Making smallholder dairy production more competitive could be a powerful tool for reducing poverty, raising nutrition levels and improving the livelihoods of rural people in many developing countries, FAO said in a new report on smallholder milk production published today.
“Global milk demand is growing by 15 million tons per year, mostly in developing countries. Production of this increased volume of milk by small-scale dairy farmers would create approximately three million jobs per year in primary production alone,” said Samuel Jutzi, Director of FAO’s Animal Production and Health Division.
“This presents a unique opportunity for establishing sustainable dairy chains that can meet the demands of local consumers and the world market. Judicious development of the dairy sector could thus make a substantial contribution to achieving the Millennium Development Goal of eradicating hunger and poverty,” Jutzi said.
Dairy matters
It is estimated that around 150 million small-scale dairy farming households, around 750 million people, are engaged in milk production, the majority of them in developing countries, according to the study The Status and Prospects for Smallholder Milk Production - A global Perspective, jointly published with the International Farm Comparison Network (IFCN). Globally, the mean dairy herd size is around two cows providing an average milk yield of 11 litres per farm per day.

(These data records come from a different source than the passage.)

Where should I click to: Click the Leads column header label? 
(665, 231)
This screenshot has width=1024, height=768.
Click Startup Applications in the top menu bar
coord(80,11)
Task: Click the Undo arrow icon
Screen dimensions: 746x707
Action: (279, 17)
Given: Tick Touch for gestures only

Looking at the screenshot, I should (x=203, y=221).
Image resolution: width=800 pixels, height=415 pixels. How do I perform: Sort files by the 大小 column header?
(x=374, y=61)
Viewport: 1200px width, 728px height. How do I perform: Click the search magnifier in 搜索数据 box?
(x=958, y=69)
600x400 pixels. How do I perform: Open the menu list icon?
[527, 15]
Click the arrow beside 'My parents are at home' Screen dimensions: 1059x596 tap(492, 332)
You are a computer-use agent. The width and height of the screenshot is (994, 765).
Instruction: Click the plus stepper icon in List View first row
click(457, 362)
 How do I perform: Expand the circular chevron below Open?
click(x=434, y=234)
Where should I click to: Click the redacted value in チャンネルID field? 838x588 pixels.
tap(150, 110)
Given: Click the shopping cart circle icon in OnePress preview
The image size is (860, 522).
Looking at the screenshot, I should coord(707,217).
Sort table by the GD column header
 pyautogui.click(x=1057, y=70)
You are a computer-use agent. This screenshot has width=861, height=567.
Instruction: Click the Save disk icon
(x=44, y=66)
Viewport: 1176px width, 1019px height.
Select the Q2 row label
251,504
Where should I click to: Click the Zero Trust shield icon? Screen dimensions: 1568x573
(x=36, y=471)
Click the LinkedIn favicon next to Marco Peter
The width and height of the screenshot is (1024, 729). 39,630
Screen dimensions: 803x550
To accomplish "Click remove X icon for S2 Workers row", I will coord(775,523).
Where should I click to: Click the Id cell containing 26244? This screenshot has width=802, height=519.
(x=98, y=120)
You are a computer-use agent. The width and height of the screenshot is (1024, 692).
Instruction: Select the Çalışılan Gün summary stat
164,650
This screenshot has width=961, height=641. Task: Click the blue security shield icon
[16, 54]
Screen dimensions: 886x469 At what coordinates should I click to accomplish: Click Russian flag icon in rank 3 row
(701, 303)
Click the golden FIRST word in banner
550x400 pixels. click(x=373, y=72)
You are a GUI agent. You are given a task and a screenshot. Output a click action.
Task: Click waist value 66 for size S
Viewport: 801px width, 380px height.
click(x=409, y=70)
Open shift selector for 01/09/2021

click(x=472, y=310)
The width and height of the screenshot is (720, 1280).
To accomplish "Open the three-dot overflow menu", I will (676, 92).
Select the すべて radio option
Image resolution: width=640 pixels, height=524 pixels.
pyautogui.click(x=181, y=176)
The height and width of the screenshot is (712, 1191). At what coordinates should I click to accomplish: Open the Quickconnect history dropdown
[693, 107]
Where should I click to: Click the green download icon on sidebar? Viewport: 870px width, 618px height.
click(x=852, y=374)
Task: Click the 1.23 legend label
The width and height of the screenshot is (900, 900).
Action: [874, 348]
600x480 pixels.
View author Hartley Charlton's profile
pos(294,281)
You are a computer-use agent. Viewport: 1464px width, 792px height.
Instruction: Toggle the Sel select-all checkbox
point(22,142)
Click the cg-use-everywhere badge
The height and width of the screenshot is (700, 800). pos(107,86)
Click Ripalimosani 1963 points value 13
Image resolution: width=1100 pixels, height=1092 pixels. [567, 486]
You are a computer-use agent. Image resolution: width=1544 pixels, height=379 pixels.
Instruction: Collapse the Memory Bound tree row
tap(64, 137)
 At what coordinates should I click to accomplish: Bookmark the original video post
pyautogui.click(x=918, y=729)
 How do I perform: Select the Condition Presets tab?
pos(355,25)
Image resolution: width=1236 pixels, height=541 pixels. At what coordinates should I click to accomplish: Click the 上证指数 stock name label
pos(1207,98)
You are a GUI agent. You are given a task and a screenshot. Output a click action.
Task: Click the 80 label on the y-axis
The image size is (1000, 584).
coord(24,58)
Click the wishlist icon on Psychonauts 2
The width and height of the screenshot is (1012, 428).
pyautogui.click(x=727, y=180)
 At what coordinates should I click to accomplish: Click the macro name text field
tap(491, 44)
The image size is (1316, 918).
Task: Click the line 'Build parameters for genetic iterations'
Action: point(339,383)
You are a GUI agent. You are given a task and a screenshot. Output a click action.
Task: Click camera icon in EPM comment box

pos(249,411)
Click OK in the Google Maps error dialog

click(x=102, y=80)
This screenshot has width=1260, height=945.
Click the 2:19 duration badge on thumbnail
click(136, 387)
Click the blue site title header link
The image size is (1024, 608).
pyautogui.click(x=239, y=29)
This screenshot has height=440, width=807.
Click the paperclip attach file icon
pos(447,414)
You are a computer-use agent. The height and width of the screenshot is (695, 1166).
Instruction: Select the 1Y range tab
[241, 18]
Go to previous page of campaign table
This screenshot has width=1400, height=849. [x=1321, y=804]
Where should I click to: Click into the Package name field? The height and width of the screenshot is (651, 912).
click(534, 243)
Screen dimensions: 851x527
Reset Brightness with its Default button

Throughout the world, there are around six billion consumers of milk and milk products, the majority of them in developing countries.
Competitive and resilient
Across the countries analyzed in the FAO/IFCN study, small-scale milk producers have very competitive production costs and thus, if organized, have the potential to compete with large-scale, capital-intensive, ‘high-tech’ dairy farming systems in developed and developing countries. With very few exceptions, smallholders achieve relatively high incomes per litre of milk. They are also comparatively resilient to rising feed prices as they usually only use small amounts of purchased feed.
Growing consumer demand for dairy products in developing countries, driven by population growth and rising incomes, offers important market opportunities for smallholders, the FAO/IFCN report said. The latter could also benefit from expected higher world market prices for dairy products.
Better farm management practices, expanding dairy herd sizes and increasing milk yields could easily improve smallholder labour productivity, which currently is rather low. “Dairy sector development can therefore be a potent tool for poverty reduction,” the report said.
Exposed and penalized
But smallholder dairy production will only be able to reach its full potential if some of the threats and challenges the sector is currently facing are addressed. In many developing countries, smallholders lack the skills to manage their farms as ‘enterprises’; have poor access to support services like production and marketing advice; have little or no capital to reinvest with limited access to credit; and are handicapped by small herd sizes, low milk yields and poor milk quality.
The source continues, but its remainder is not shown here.